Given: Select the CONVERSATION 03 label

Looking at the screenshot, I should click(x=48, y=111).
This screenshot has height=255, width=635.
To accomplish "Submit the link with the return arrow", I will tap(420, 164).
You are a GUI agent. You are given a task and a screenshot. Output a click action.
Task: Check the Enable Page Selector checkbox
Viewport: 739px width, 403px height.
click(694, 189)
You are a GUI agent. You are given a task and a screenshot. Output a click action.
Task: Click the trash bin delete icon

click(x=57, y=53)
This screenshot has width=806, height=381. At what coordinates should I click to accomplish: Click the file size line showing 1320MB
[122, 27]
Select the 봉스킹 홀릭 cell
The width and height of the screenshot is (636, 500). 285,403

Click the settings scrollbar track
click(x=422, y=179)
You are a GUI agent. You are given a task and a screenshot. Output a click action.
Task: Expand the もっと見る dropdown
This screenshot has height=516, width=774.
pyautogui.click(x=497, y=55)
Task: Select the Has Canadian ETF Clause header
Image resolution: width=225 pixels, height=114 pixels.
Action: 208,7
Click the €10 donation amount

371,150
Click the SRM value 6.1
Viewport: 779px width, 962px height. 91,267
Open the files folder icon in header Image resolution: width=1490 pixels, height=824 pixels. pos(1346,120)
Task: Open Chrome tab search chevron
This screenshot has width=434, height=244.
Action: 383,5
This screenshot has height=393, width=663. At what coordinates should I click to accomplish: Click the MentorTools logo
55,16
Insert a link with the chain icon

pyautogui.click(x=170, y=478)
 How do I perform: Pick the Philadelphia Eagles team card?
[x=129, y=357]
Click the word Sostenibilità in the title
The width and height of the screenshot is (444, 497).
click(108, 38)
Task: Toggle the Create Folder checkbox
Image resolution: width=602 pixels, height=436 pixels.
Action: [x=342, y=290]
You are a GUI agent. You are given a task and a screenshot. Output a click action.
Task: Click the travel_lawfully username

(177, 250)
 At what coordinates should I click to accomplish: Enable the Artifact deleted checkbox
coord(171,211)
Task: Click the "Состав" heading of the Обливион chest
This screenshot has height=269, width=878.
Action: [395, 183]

-*-

Task.
Lines from the one containing "This screenshot has height=393, width=663." through the last line of the data above are the only output wanted; restate them exactly.

Answer box.
This screenshot has height=393, width=663. At what coordinates should I click to accomplish: Click the MentorTools logo
55,16
Insert a link with the chain icon

pyautogui.click(x=170, y=478)
 How do I perform: Pick the Philadelphia Eagles team card?
[x=129, y=357]
Click the word Sostenibilità in the title
The width and height of the screenshot is (444, 497).
click(108, 38)
Task: Toggle the Create Folder checkbox
Image resolution: width=602 pixels, height=436 pixels.
Action: [x=342, y=290]
You are a GUI agent. You are given a task and a screenshot. Output a click action.
Task: Click the travel_lawfully username

(177, 250)
 At what coordinates should I click to accomplish: Enable the Artifact deleted checkbox
coord(171,211)
Task: Click the "Состав" heading of the Обливион chest
This screenshot has height=269, width=878.
Action: [395, 183]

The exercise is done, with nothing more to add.